This is the second part in a series about Monitoring at Spotify. In the previous post I discussed our history of operational monitoring. In this part I’ll be presenting Heroic, our scalable time series database which is now free software.
Heroic is our in-house time series database. We built it to address the challenges we were facing with near real-time data collection and presentation at scale. At the core are two key pieces of technology are Cassandra, and Elasticsearch. Cassandra acts as the primary means of storage with Elasticsearch being used to index all data. We currently operate over 200 Cassandra nodes in several clusters across the world serving over 50 million distinct time series.
We are aware Elasticsearch has a bad reputation for data safety, so we guard against total failures by having the ability to completely rebuild the index rapidly from our data pipeline or Cassandra.
A key feature of Heroic is global federation.

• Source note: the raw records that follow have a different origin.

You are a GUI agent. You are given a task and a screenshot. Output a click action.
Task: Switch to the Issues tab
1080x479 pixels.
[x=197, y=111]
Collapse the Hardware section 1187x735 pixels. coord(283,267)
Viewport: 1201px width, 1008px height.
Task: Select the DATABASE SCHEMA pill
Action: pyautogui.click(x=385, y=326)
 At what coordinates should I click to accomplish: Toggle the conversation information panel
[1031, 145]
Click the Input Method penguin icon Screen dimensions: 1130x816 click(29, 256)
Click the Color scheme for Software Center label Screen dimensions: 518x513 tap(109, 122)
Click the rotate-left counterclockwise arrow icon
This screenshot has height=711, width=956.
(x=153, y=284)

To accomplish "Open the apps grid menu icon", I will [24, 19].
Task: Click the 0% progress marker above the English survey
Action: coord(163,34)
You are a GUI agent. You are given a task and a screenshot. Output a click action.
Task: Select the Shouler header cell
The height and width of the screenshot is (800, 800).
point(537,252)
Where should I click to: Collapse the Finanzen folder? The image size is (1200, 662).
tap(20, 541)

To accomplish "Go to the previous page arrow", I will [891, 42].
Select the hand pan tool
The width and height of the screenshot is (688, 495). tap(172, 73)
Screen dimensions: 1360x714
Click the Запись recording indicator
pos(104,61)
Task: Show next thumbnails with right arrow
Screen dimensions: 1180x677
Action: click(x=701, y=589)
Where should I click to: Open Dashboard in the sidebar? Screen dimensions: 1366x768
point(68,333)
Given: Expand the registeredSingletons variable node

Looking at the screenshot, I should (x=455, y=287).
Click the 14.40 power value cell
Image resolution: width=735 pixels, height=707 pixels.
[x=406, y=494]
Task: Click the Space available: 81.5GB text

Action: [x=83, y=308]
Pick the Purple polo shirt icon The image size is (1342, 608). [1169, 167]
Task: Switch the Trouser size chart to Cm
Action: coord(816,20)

Multiple clusters can be operated independently and are capable of delegating queries to each other to form a global interface. The failure of one zone will only cause data hosted in that zone to become unavailable. Clusters can be operated across zones to provide better availability.
Every host in our infrastructure is running ffwd, which is an agent responsible for receiving and forwarding metrics. The process exporting metrics is responsible for sending them into the agent. This enables our engineers to easily instrument anything running on one of our hosts. A library can safely assume that an agent is available on the host and require close to no configuration. The proximity of the agent mitigates the impact of badly written clients since latency is minimal. The collected metrics are fed by ffwd into a Kafka cluster per zone.
This setup allows us to rapidly experiment with our service topology. Kafka provides a buffer that gives us breathing room in case either Cassandra or Elasticsearch is having a bad day. Every component can be scaled up or down on demand.
In the backend everything is stored exactly as it was provided to the agent. If any downsampling is required, it is performed before the agent by using libraries such as Dropwizard metrics. Engineers can perform extra aggregations over the stored data through the Heroic API. But we rely on a reasonable sampling density from the agent. It’s typically one sample per time series every 30 seconds or more. This approach avoids the delays and complexity which are typically associated with a top-heavy processing pipeline.
In using Heroic, we’ve been able to build custom dashboards and alerting systems that make use of the same interface. It allows us to define alerts based on graphs within the same UI, making it easy for engineers to set up. But Riemann is not going away anytime soon. We find value in having a second method to monitor certain parts of our infrastructure. The long term intent is still to transition more towards visual alerting.